**WHAT YOU SHOULD DO**
Return only the lines from the top of the data down to the one that holds "1325x820 pixels.", both included, without any pictures.

**DATASET EXCERPTS**
+--

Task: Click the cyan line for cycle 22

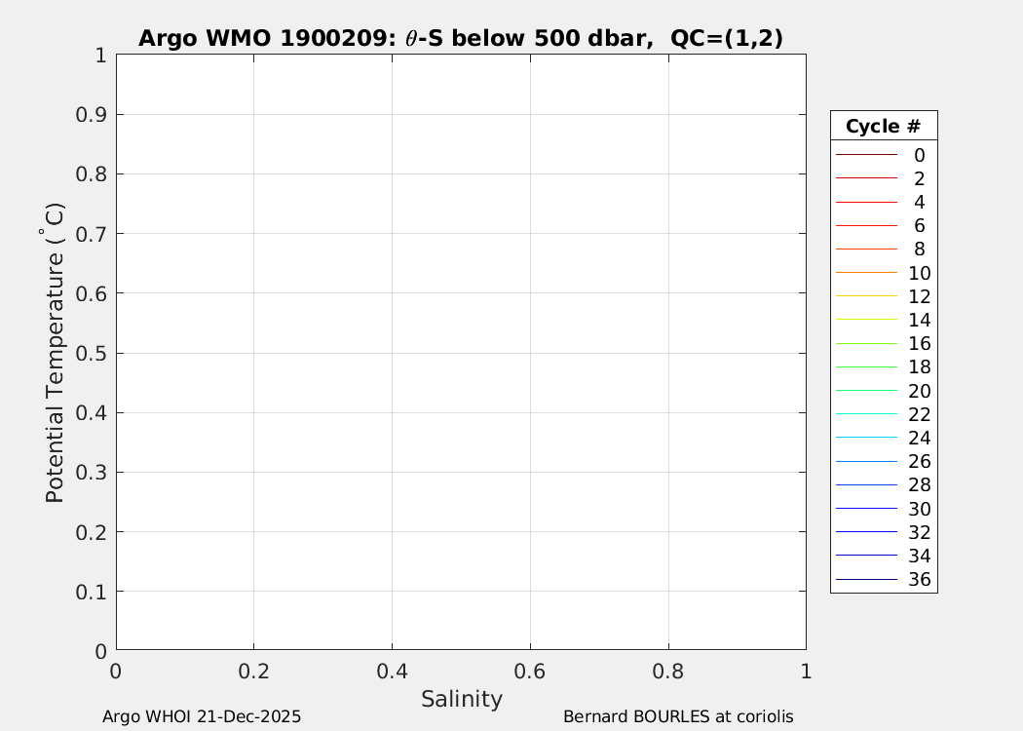Action: 865,414
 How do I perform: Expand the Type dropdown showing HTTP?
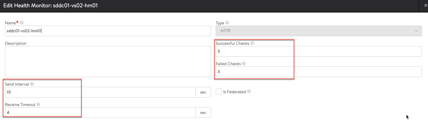tap(318, 31)
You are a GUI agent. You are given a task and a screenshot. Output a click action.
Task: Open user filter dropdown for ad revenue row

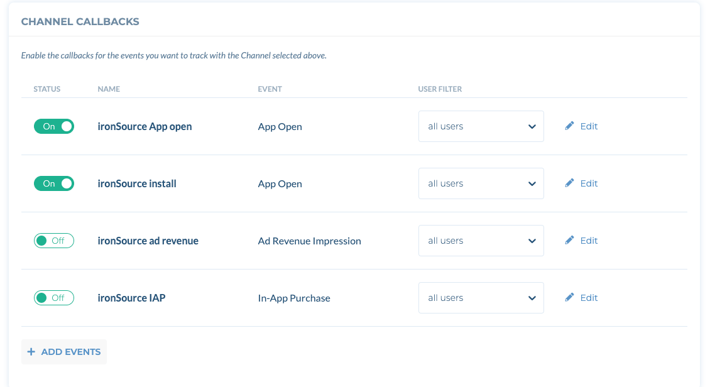point(481,241)
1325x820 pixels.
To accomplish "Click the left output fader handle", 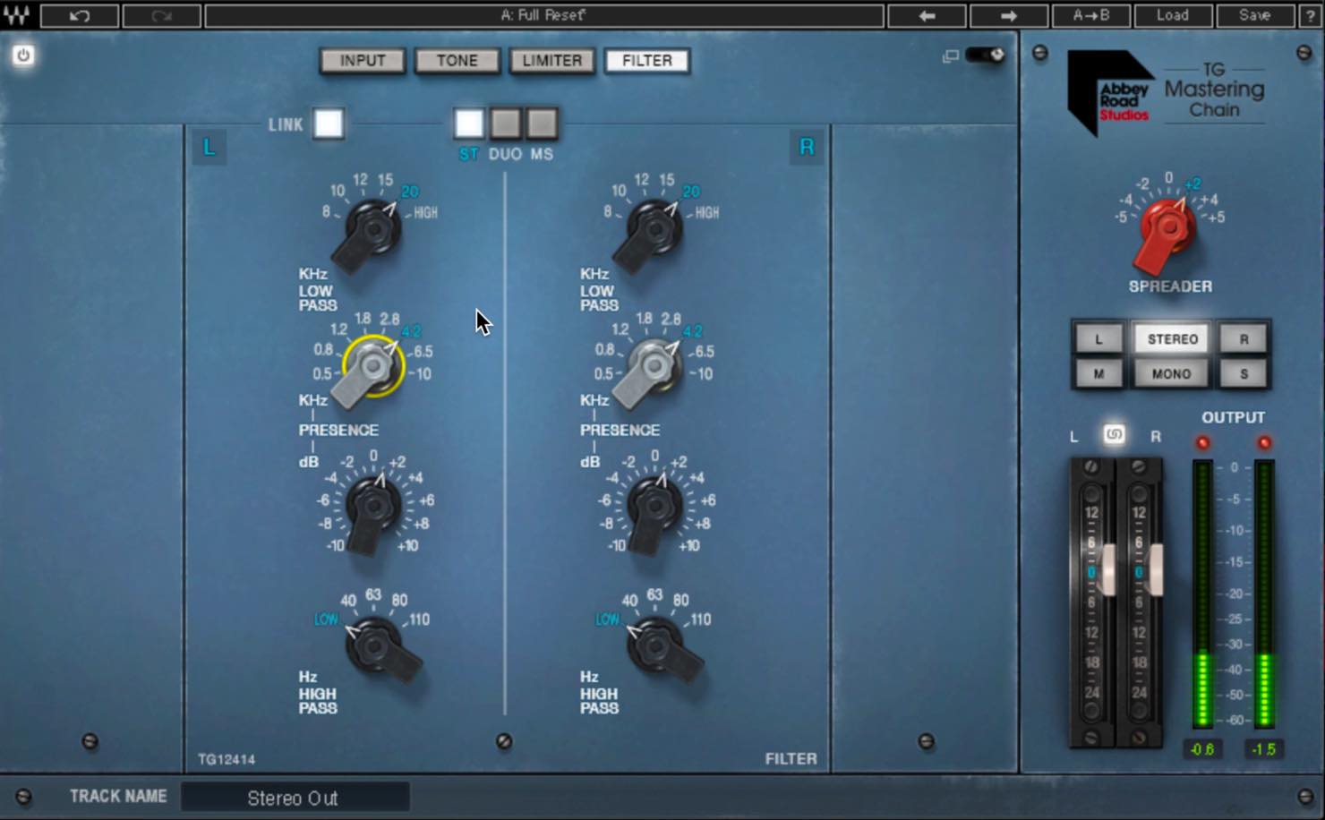I will (1108, 569).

+--

**RESPONSE FOR THIS EXERCISE**
Task: Click the cyan line for cycle 22

Action: 865,414
 How do I perform: Expand the Type dropdown showing HTTP?
tap(318, 31)
You are a GUI agent. You are given a task and a screenshot. Output a click action.
Task: Open user filter dropdown for ad revenue row

point(481,241)
1325x820 pixels.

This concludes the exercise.